Another year full of fine music, but once again mostly supplied by familiar and dependable names. There are few new discoveries to report in what follows.

It may be that my aging ears are less inclined to novelty, or perhaps it's that the young pretenders can't quite match their predecessors. I suspect it may be a bit of both - answers on a postcard, please.

Some great live sessions, topped by Jaron Freeman-Fox and The Opposite Of Everything playing at my daughter's wedding in Canada, with some gorgeous instrumentals followed by a stomping barndance set. On the same trip we also caught fiddle maestro Richard Wood in a PEI pub. UK gigs included the astonishing Eivor at Secret Sessions Live, a resurgent Shirley Collins and the ageless Jackson Browne.

A special mention for Hamilton. We were lucky enough to see a preview last weekend and, yes, it is extraordinary. Much hyped, of course, but deservedly so: I'm no fan of musicals generally, but I was hooked by the pace, wit and energy with which it tells a fascinating and resonant story.

On to the records. Looking at the list, I guess folk music and/or female voices are the dominant strands. I've listened to a fair amount of both, but hardly exclusively: jazz and improv from Avishai Cohen and The Necks come just outside the top ten, and well played archive releases this year have included Nusrat Fateh Ali Khan and Bob Dylan (his Gospel years). Anyway, (drum roll please...)

10. Shirley Collins - Lodestar

A remarkable story of how she was persuaded back into performing, more than thirty years after her last album. Her older voice might not have the full range and power that it used to, but she remains a captivating storyteller.

The musical settings are spot on - sympathetic and unshowy.

9. Braden Gates -
Much Rather Be Sleeping

The latest from the Bard of Whyte Avenue and well worth a listen, particularly for the fiddle-n-foot-stomping title track. Probably stillnot as consistently strong a set of songs as his first album, but he's ahead of the competition. I'm particularly fond of 'My Sister Fell In Love" - here's a live version.

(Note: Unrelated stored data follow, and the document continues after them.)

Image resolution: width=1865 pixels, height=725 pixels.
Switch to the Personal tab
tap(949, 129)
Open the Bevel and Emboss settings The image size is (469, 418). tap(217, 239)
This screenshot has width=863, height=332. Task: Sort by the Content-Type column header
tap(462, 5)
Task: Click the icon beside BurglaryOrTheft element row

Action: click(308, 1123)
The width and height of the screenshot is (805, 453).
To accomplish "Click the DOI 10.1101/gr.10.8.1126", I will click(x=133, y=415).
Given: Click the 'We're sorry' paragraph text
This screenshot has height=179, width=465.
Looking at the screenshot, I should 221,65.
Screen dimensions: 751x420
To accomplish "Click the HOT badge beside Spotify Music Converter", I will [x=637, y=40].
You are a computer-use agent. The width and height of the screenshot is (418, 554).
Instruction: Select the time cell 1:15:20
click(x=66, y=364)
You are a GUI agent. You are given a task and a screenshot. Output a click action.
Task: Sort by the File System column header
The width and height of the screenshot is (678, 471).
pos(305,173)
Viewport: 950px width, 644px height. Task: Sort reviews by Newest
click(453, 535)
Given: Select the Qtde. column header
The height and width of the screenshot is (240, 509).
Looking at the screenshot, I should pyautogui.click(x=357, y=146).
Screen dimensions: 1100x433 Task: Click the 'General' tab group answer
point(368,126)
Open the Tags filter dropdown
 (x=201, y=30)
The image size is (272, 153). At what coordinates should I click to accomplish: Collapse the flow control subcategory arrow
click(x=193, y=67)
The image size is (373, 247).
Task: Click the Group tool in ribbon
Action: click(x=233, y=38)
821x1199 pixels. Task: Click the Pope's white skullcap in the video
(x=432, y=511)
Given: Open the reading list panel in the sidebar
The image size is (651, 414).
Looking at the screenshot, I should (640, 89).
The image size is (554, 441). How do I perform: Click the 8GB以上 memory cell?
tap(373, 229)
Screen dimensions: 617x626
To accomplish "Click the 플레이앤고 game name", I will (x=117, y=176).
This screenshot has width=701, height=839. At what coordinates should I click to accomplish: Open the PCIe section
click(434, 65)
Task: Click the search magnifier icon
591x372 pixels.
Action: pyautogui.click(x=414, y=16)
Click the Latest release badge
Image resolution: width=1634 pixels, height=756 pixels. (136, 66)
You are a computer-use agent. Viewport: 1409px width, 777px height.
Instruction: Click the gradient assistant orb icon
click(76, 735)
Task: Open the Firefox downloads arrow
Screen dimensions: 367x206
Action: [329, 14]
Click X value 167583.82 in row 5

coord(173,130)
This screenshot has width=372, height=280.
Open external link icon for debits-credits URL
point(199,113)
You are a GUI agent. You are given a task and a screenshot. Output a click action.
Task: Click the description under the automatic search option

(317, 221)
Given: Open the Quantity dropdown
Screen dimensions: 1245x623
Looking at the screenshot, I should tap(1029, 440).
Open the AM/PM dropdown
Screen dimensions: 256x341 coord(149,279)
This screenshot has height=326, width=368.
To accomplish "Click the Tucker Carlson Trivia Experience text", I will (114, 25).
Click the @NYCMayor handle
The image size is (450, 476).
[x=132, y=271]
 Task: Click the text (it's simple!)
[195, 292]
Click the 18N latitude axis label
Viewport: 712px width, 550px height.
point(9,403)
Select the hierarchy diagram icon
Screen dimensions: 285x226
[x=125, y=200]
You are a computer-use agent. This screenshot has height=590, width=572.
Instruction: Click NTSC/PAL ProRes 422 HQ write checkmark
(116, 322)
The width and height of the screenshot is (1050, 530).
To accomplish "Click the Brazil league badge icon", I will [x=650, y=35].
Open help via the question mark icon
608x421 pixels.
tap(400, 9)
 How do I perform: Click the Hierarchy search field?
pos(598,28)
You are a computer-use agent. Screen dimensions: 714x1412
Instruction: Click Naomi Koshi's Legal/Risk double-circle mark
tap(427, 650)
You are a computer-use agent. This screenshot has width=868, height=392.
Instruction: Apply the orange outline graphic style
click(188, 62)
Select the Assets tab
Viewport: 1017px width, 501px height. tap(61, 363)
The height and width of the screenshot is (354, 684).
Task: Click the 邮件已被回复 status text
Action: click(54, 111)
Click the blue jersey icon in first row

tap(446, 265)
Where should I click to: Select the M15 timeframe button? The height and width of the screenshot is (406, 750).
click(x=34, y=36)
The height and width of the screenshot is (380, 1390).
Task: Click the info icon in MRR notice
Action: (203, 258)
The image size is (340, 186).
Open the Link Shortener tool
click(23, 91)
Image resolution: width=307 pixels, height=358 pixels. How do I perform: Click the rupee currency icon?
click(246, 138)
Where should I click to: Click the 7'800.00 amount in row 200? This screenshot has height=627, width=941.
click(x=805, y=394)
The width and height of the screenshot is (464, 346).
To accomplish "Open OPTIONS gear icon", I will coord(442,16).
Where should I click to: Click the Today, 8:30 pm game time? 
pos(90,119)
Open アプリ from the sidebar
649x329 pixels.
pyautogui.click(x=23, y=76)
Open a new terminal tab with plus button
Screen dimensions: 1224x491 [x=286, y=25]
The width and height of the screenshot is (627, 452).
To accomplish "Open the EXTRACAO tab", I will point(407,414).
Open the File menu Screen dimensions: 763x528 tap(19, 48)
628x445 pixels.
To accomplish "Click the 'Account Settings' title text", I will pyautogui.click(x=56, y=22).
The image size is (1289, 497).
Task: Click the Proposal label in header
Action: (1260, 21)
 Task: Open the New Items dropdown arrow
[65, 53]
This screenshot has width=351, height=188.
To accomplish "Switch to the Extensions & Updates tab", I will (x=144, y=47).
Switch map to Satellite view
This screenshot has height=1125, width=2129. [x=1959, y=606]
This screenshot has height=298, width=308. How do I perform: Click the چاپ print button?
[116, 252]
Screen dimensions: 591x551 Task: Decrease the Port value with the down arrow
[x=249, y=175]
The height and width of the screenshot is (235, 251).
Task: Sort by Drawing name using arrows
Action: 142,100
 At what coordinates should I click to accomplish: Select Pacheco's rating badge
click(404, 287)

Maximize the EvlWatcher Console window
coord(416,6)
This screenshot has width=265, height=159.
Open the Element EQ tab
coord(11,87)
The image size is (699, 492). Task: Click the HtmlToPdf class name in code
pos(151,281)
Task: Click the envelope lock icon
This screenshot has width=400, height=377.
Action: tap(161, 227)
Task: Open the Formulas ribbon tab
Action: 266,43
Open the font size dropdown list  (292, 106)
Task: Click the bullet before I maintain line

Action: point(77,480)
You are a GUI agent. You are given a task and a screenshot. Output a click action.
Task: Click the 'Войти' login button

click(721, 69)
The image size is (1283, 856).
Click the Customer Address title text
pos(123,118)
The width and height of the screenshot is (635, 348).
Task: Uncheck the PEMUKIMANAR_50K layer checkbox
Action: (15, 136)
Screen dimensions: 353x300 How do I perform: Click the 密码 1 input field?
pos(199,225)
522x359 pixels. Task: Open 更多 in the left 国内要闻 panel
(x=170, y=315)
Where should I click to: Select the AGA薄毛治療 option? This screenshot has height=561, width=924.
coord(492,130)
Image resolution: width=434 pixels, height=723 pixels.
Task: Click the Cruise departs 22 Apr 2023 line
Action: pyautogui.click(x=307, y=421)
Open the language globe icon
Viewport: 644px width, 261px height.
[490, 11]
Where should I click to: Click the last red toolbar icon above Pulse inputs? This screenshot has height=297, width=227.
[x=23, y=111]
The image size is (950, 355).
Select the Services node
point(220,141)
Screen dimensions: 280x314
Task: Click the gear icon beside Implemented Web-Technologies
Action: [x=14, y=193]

8. David Rawlings - Poor David's Almanack

The latest from the ever-dependable David & Gillian. No surprises, but consummate playing and singing from a duo who fit each other's contours like a hand in a glove.

It could have been recorded yeaterday or a hundred years ago.

7. The Weather Station - The Weather Station

Tamara Lindeman in excellent voice, with a rockier backing than hitherto. 'Thirty' is a tremendous song, leaving the rest of the set slightly in its shadow, but I can't hold that against her. She plays in Brighton on 1 February...

6. Laura Marling - Semper Femina 

...and with a pleasing symmetry Laura played a fine show at the Dome this year. Strong and confident writing and performing.

5. Kronos Quartet - Folk Songs

Now, this could have been embarrassing, classically trained players trying their hand at folk. In fact, it's a triumph. Kronos are consummate genre-hoppers and have chosen their vocal collaborators very well - Rhiannon Giddens, Natalie Merchant, Olivia Chaney & Sam Amidon.

4. Lisa Knapp - Till April Is Dead

New to me this year - I was intrigued by a review in the Guardian, and here we are. A wonderful blend of straight folk, taped spoken word and electronica in celebration of May. Here's a taste.

3. Hiss Golden Messenger - Hallelujah Anyhow

Another year, another album... once more, no real surprises here but entirely dependable writing and playing from MC Taylor and his collaborators. Allusive and poetic southern rock proved to be no contradiction in terms.

2. Offa Rex - The Queen of Hearts

An unequivocal delight. The Decemberists decide to make a seventies-style folk rock record, and sign up the wonderful Olivia Chaney (yes, her again) to sing along.

1. Bill McKay & Ryley Walker - SpiderBeetleBee

Ryley Walker has yet to associate himself with a duff record and this second album of instrumental duets with Bill McKay is a beaut. Here's a taste.


Happy Christmas and all the best for 2018.